Discriminative stimulus effects of tramadol in humans

Abstract

Tramadol is an unscheduled atypical analgesic that acts as an agonist at μ-opioid receptors and inhibits monoamine reuptake. Tramadol can suppress opioid withdrawal, and chronic administration can produce opioid physical dependence; however, diversion and abuse of tramadol is low. The present study further characterized tramadol in a three-choice discrimination procedure. Nondependent volunteers with active stimulant and opioid use (n = 8) participated in this residential laboratory study. Subjects were trained to discriminate between placebo, hydromorphone (8 mg), and methylphenidate (60 mg), and tests of acquisition confirmed that all volunteers could discriminate between the training drugs. The following drug conditions were then tested during discrimination test sessions: placebo, hydromorphone (4 and 8 mg), methylphenidate (30 and 60 mg), and tramadol (50, 100, 200, and 400 mg). In addition to discrimination measures, which included discrete choice, point distribution, and operant responding, subjective and physiological effects were measured for each test condition. Both doses of hydromorphone and methylphenidate were identified as hydromorphone- and methylphenidate-like, respectively. Lower doses of tramadol were generally identified as placebo, with higher doses (200 and 400 mg) identified as hydromorphone, or opioid-like. The highest dose of tramadol increased ratings on the stimulant scale, but was not significantly identified as methylphenidate-like. Tramadol did not significantly increase subjective ratings associated with reinforcement. Taken together, these results extend previous work with tramadol as a potential medication for the treatment of opioid dependence and withdrawal, showing acute doses of tramadol exhibit a profile of effects similar to opioid agonists and may have abuse liability in certain populations.

Fig. 1.

Reinforced operant responses for placebo (circles), hydromorphone (squares), and methylphenidate (triangles) during discrimination test sessions. Data points are means (+S.E.M.) for eight volunteers based on one administration of each test condition for each volunteer. For clarity, the placebo data points have been shifted rightward to avoid overlapping symbols.
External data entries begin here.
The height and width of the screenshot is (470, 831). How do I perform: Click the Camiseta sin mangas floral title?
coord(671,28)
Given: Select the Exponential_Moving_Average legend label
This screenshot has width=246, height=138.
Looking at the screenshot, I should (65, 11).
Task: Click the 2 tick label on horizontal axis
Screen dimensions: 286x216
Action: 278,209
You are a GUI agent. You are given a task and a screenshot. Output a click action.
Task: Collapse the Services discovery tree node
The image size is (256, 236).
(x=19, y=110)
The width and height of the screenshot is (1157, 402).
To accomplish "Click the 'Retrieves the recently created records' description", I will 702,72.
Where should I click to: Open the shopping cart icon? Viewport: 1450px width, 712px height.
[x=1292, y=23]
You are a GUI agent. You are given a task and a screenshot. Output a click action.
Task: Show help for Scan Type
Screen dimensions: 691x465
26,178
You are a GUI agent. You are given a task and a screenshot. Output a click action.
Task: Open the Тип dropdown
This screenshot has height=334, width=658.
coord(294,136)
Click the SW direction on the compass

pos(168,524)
Closed symbols indicate a significant difference compared with placebo. *, p < 0.05 versus tramadol (50 and 100 mg); #, p < 0.05 versus tramadol (50, 100, 200, and 400 mg); φ, p < 0.05 versus methylphenidate (30 and 60 mg).

Fig. 2.

Volunteers were asked to rate how similar each test drug condition was to each drug, as identified by letter code. Data represent mean peak change from baseline (+S.E.M.) for visual analog scale scores for similar to placebo (top), similar to HM (middle), and similar to MPH (bottom). Closed symbols indicate a significant difference from placebo. *, p < 0.05 versus hydromorphone (4 and 8 mg); #, p < 0.05 versus methylphenidate (30 and 60 mg).

Fig. 3.

VAS ratings of like and bad effects (left) and subject-rated scores on the opioid agonist scale and stimulant scale (right) during discrimination test sessions. Data represent mean peak (+S.E.M.) scores from eight volunteers; each test drug condition is represented once for each volunteer. A closed symbol indicates a significant difference from placebo. *, p < 0.05 versus tramadol (50 mg); **, p < 0.05 versus tramadol (50 and 100 mg); ***, p < 0.05 versus tramadol (50, 100, and 200 mg).